Offline Actor-Critic Reinforcement Learning Scales to Large Models

📝 Paper Summary

Offline Reinforcement Learning Scalable Transformer Architectures for Control

Perceiver-Actor-Critic (PAC) demonstrates that offline actor-critic algorithms scale to billion-parameter models following supervised-style scaling laws, outperforming behavioral cloning on suboptimal multi-task robotics data.

Core Problem

Supervised Behavioral Cloning (BC) fails when expert data is scarce or suboptimal, while existing offline RL methods have not been successfully scaled to large transformer models due to instability and computational costs.

Why it matters:

Robotics data is often expensive to collect and suboptimal, making reliance on pure expert demonstrations (required for BC) a major bottleneck
Prior work scaling transformers for control (like Gato) relies on BC, missing the ability of RL to learn from mixed-quality data or self-improve
It was previously unknown if RL objectives follow the same power-law scaling relations as supervised learning

Concrete Example: In the CHEF simulation task involving object stacking with suboptimal data (28% success rate), a standard BC approach only achieves 17.0% success, failing to learn a competent policy. The proposed method recovers a 55.0% success rate from the same suboptimal dataset.

Key Novelty

Perceiver-Actor-Critic (PAC)

Adapts the Perceiver-IO architecture for RL by using latent cross-attention to handle massive multimodal inputs (vision, text, proprioception) efficiently without quadratic scaling costs
Injects actions into the Q-function via cross-attention (late fusion) rather than as inputs, enabling efficient evaluation of multiple action candidates against a cached state representation

Architecture

The Perceiver-Actor-Critic (PAC) architecture, detailing the flow from multimodal inputs to policy and value outputs

Evaluation Highlights

Outperforms Gato baseline on 32 Control Suite tasks (92.1% vs 63.6% expert score) using the same dataset
Achieves 3x higher success rate than BC (55.0% vs 17.0%) on the CHEF task using severely suboptimal training data
Scales to 988M parameters, demonstrating for the first time that offline RL follows power-law scaling laws similar to LLMs, often scaling more efficiently than BC

Breakthrough Assessment

9/10

Establishes the first clear evidence of scaling laws for offline RL, provides a recipe for training 1B+ parameter RL agents, and demonstrates mastery of real-world robotics tasks via self-improvement.

⚙️ Technical Details

Problem Definition

Setting: Multi-task offline reinforcement learning in a Markov Decision Process (MDP)

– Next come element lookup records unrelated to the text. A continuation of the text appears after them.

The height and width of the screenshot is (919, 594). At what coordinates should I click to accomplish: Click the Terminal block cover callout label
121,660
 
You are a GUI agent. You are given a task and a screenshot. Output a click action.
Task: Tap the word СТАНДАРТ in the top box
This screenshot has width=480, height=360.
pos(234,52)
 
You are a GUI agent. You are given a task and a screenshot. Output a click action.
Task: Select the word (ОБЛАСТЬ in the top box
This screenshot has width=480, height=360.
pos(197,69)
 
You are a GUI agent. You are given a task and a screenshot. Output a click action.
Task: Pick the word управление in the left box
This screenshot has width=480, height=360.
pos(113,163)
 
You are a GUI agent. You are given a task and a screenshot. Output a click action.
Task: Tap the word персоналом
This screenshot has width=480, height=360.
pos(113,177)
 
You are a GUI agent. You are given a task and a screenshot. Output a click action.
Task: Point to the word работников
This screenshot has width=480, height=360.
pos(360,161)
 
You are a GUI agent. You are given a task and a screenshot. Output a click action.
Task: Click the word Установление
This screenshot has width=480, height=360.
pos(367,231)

Inputs: Multimodal state observations s_t (proprioception, vision) and task descriptions τ (language or goal images)

Outputs: Action a_t (continuous control) and estimated Q-values

Pipeline Flow

Input Processing (Encoders)
Latent Transformation (Perceiver Backbone)
Output Decoding (Policy & Critic Heads)

System Modules

Modality Encoders

Embed raw multimodal inputs into a unified sequence

Model or implementation: Various (ResNet for vision, Tokenizer for text, MLP for proprioception)

Latent Transformer

Process information in a compressed latent space to avoid quadratic complexity of full attention

Model or implementation: Perceiver-IO backbone (Cross-Attention -> Stacked Self-Attention)

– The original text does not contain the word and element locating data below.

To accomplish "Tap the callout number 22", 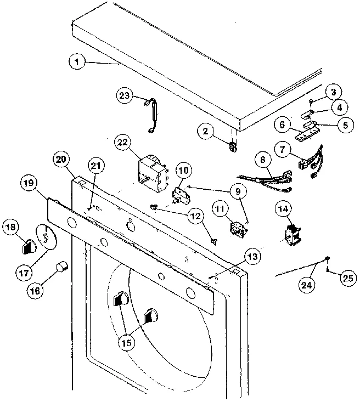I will click(122, 142).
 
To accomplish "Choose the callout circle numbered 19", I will click(28, 183).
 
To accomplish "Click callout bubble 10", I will click(184, 171).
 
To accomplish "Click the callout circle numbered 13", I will click(251, 256).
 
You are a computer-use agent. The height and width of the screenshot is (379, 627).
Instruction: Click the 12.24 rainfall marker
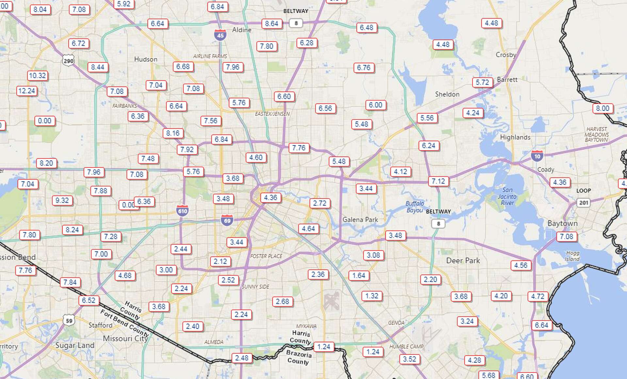coord(27,91)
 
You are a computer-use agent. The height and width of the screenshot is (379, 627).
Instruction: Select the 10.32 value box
coord(38,76)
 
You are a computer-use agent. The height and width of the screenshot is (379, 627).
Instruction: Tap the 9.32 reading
coord(62,200)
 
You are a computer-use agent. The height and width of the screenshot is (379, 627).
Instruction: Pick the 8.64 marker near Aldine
coord(272,24)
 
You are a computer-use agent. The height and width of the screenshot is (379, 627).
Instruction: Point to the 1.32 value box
coord(372,296)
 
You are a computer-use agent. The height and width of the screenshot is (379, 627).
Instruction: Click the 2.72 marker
coord(320,203)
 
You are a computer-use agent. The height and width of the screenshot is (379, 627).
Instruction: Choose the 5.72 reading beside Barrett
coord(482,82)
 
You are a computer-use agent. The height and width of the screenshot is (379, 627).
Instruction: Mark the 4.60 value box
coord(256,158)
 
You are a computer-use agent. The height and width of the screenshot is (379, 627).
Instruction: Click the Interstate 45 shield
coord(220,35)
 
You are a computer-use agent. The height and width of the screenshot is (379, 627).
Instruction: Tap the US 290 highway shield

Policy Decoder (Output Decoding)

Predict actions given the latent state

Model or implementation: Cross-Attention Head

Q-Value Decoder (Output Decoding)

Estimate state-action values (Critic)

Model or implementation: Cross-Attention Head

Novel Architectural Elements

Action-Conditioned Q-Decoder: Actions are injected into the critic via the query vector of a cross-attention block rather than as input tokens, decoupling state encoding from action evaluation
Multi-scale normalizer for proprioception inputs to handle arbitrary input scales across diverse tasks

Modeling

Base Model: Perceiver-Actor-Critic (PAC) L-size (approx. 1B parameters)

Training Method: Offline KL-Regularized Actor-Critic (simplified MPO)

Objective Functions:

Purpose: Optimize policy to maximize Q-values while staying close to a reference policy.

Formally: J(π) = E[Q_π(s,a) - η D_KL(π, π_ref)]
Purpose: Regularize policy towards the behavior distribution to prevent overestimation (BC term).

Formally: L_BC = α D_KL(b, π_θ)
Purpose: Learn a distributional Q-function.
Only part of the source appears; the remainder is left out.